Ini adalah hari yang dinanti-nanti Vina, sahabat sehati sesanubari Nia. Di hari yang mendung ini, Vina dan teman kencan onlinenya, Pria Purnama, sepakat untuk merambah ke hubungan offline. Mereka berjanji untuk bertemu di sebuah mall pukul dua siang. Tentu saja Nia ikut berbahagia, namun entah kenapa langit mendung di luar sana seperti sedang memberikan pertanda buruk. Mengaitkan langit dengan pertanda buruk? Sepertinya benar apa kata Duplikat L.K, Nia memang terlalu banyak menonton film.
“Jadinya lu minta duit ke Tante Ushi?”
“Yup. Dan responnya malah kaya dikasih duit.”
Vina tertawa. “Jangan kasihin Ikbal lagi.”
“Emang gue oon?”
“Emang gak?”
Nia menoyor dahi Vina dengan blush brush.
Vina kembali tertawa. “Btw gue punya rencana.”
“Buat?”
“Buat menghindari temen kencan yang gak good looking. Lu bisa pake juga kalo nanti diajak ketemuan sama Duplikat L.K.”
Nia hanya mendengarkan sambil mengobok-obok wajah sang sahabat.
“Jadi lu dulu yang ketemuan sama Pria Purnama,” imbuh Vina.
“Idih ogah.”
“Dengerin dulu. Cuma ketemuan pura-pura. Kan dia bilang pake kemeja lilac. Nah, lu tinggal ke titik janjian kita terus cari deh cowok yang pake kemeja lilac. Kalo good looking lu telfon gue. Kalo gak yaudah ntar gue tinggal sepik-sepik apaan kek.”
“Menurut gue dia beneran good looking.”
Vina membuka sebelah matanya yang tidak sedang dipulas eyeshadow. “Tau dari mana?”
“Ya itu buktinya dia pede banget ngasih tau outfitnya.”
“Emang kalo pede pasti good looking? Lu good looking tapi gak pedean. Sedangkan liat si Ikbal yang mukanya gak jelas itu malah pedenya selangit.”

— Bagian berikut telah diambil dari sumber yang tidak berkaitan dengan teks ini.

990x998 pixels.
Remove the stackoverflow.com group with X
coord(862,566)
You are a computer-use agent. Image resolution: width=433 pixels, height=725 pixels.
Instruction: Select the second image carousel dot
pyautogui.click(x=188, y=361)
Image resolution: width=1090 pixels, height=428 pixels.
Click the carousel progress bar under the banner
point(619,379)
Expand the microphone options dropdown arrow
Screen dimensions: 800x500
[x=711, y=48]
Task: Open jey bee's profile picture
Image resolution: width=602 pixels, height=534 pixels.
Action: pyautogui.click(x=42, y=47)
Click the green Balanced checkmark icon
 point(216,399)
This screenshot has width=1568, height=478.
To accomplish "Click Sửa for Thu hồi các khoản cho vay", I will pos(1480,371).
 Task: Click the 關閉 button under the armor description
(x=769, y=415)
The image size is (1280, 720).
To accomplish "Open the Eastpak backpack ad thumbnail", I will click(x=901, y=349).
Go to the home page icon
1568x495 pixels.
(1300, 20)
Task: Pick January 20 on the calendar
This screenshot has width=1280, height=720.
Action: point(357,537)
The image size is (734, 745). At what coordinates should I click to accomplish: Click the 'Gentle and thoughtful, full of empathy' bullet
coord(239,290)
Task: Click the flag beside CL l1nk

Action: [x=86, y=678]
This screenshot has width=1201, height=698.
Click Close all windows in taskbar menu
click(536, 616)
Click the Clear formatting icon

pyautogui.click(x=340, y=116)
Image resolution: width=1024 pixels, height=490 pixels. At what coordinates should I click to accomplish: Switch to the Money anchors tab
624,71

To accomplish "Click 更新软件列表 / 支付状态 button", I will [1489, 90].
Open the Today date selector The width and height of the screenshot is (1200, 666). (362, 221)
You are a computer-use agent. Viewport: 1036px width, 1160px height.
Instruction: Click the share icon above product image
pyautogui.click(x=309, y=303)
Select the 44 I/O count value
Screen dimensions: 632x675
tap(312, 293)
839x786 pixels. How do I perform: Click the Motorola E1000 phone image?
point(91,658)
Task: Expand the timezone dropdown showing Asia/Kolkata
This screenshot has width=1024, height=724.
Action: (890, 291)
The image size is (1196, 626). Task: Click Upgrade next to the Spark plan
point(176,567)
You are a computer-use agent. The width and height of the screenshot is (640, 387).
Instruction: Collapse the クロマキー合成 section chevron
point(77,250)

Nia diam, berniat menampik namun tak terlintas sepatah kata pun di benak apalagi kepalanya.
“Ntar kalo lu mau ketemuan sama Duplikat L.K, gantian gue yang bakal turun ke lapangan. Oke?”
“Iya yaudah oke. Sekarang merem. Merem. Apa gue colok? Makein eyeliner tuh susah tau gak,” jawab Nia.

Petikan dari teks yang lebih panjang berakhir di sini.